Ce qu'un kit ne fera jamais à votre place

Le précédent Qualiopi enseigne aussi la limite de l'exercice, et il faut la dire clairement : un auditeur ne se contente pas de vérifier que les documents existent. Il vérifie que l'organisme fait ce que les documents décrivent — que les questionnaires de satisfaction sont réellement collectés, que les réclamations sont réellement traitées. Les organismes qui ont acheté un kit sans l'incarner ont échoué à l'audit.

Transposé à l'AI Act : un registre des systèmes d'IA qui omet la moitié des outils réellement utilisés par vos équipes, ou une politique d'usage que personne n'a lue, ne protègent de rien. Le kit accélère la mise en conformité ; il ne remplace ni l'inventaire honnête des usages, ni la gouvernance. C'est le sens de notre approche par formulaire : partir de votre situation réelle, pas d'un modèle générique. Sur les risques encourus, voir notre analyse des sanctions AI Act pour les PME.

FAQ

Qualiopi et l'AI Act peuvent-ils concerner la même entreprise ?

Oui. Un organisme de formation certifié Qualiopi qui utilise l'IA (génération de contenus pédagogiques, chatbot d'assistance, outils de sélection de candidats) est aussi concerné par l'AI Act en tant que déployeur. Les deux conformités coexistent et reposent sur la même discipline documentaire.

L'AI Act impose-t-il une certification comme Qualiopi ?
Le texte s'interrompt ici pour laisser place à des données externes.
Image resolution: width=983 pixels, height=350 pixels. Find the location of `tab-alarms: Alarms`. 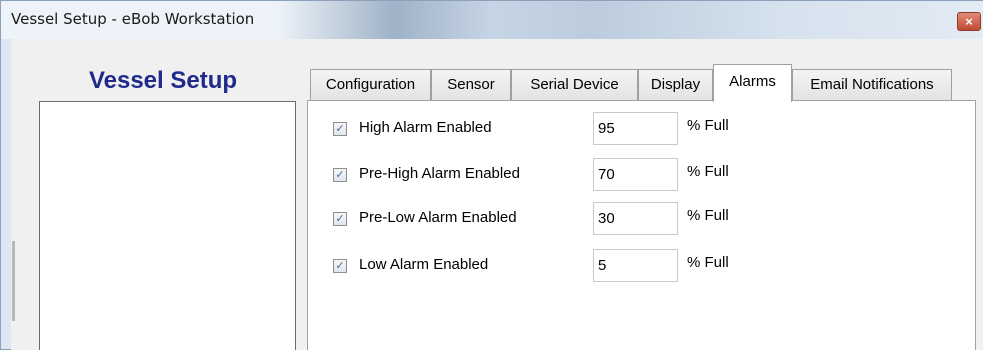

tab-alarms: Alarms is located at coordinates (752, 83).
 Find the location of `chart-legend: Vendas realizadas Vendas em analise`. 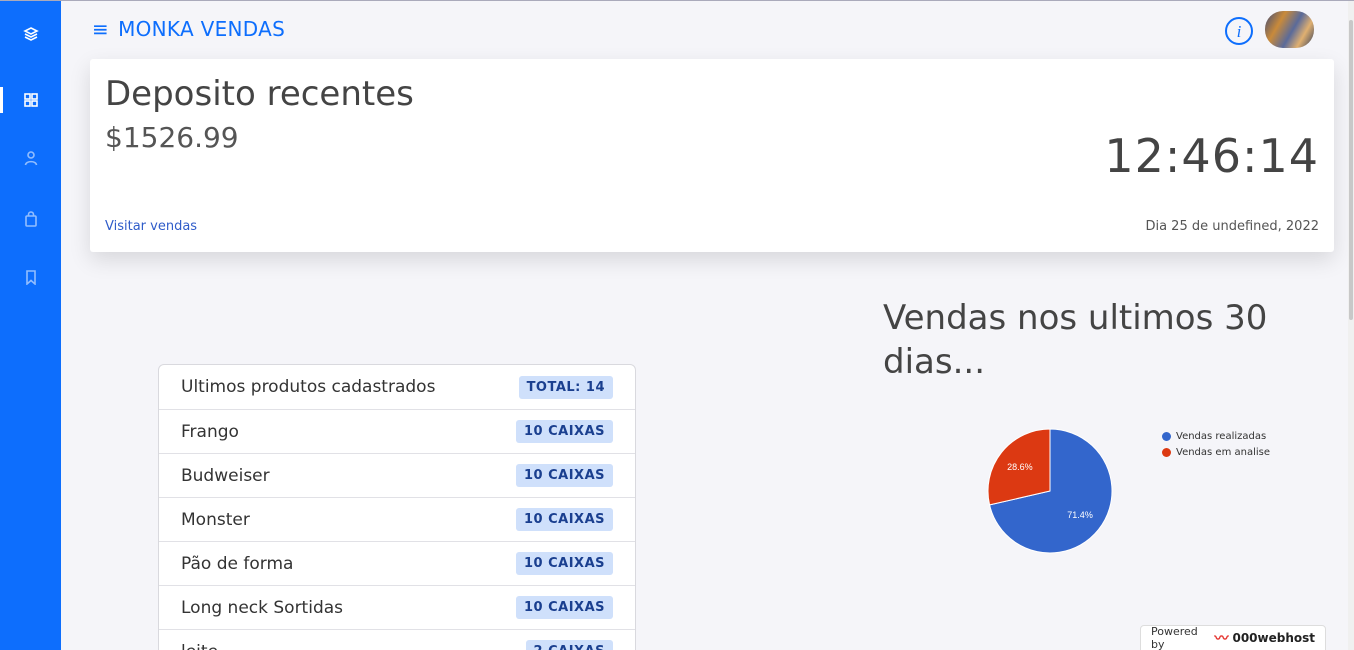

chart-legend: Vendas realizadas Vendas em analise is located at coordinates (1216, 444).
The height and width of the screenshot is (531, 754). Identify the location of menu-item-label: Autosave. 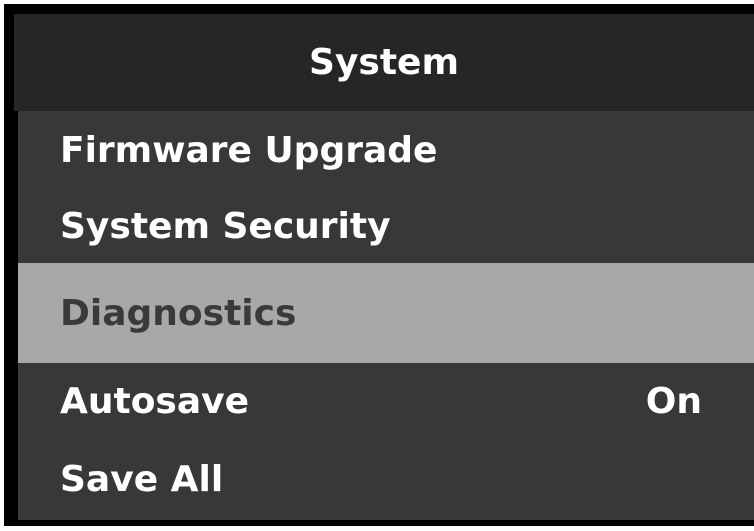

Non, pas pour la majorité des entreprises. L'AI Act impose des obligations directement applicables (transparence, documentation, gouvernance), contrôlables par les autorités de surveillance du marché. Certains systèmes à haut risque passeront par une évaluation de conformité, mais le mécanisme général est celui d'obligations documentées, pas d'un certificat unique.

Combien de temps faut-il pour construire sa documentation AI Act ?

Tout dépend du point de départ. Le précédent Qualiopi montre qu'une préparation documentaire complète depuis une page blanche se compte en semaines. Avec des documents types alignés sur le règlement et personnalisés à votre situation, l'essentiel se met en place en quelques jours — le temps long restant celui de l'inventaire des usages et de l'appropriation par les équipes.

Un kit documentaire suffit-il en cas de contrôle ?

Non. Les documents doivent refléter vos pratiques réelles et être tenus à jour. Un kit fournit la structure, les formulations juridiquement correctes et la couverture des exigences ; la véracité du contenu et l'application au quotidien restent de votre responsabilité.

Par où commencer si mon entreprise n'a encore rien formalisé ?

Par l'inventaire : lister les systèmes et usages d'IA réellement en place dans l'entreprise, y compris les outils grand public utilisés par les équipes. C'est l'équivalent du diagnostic initial Qualiopi, et c'est la première entrée de votre futur registre. Notre pilier AI Act pour les PME françaises détaille les étapes suivantes.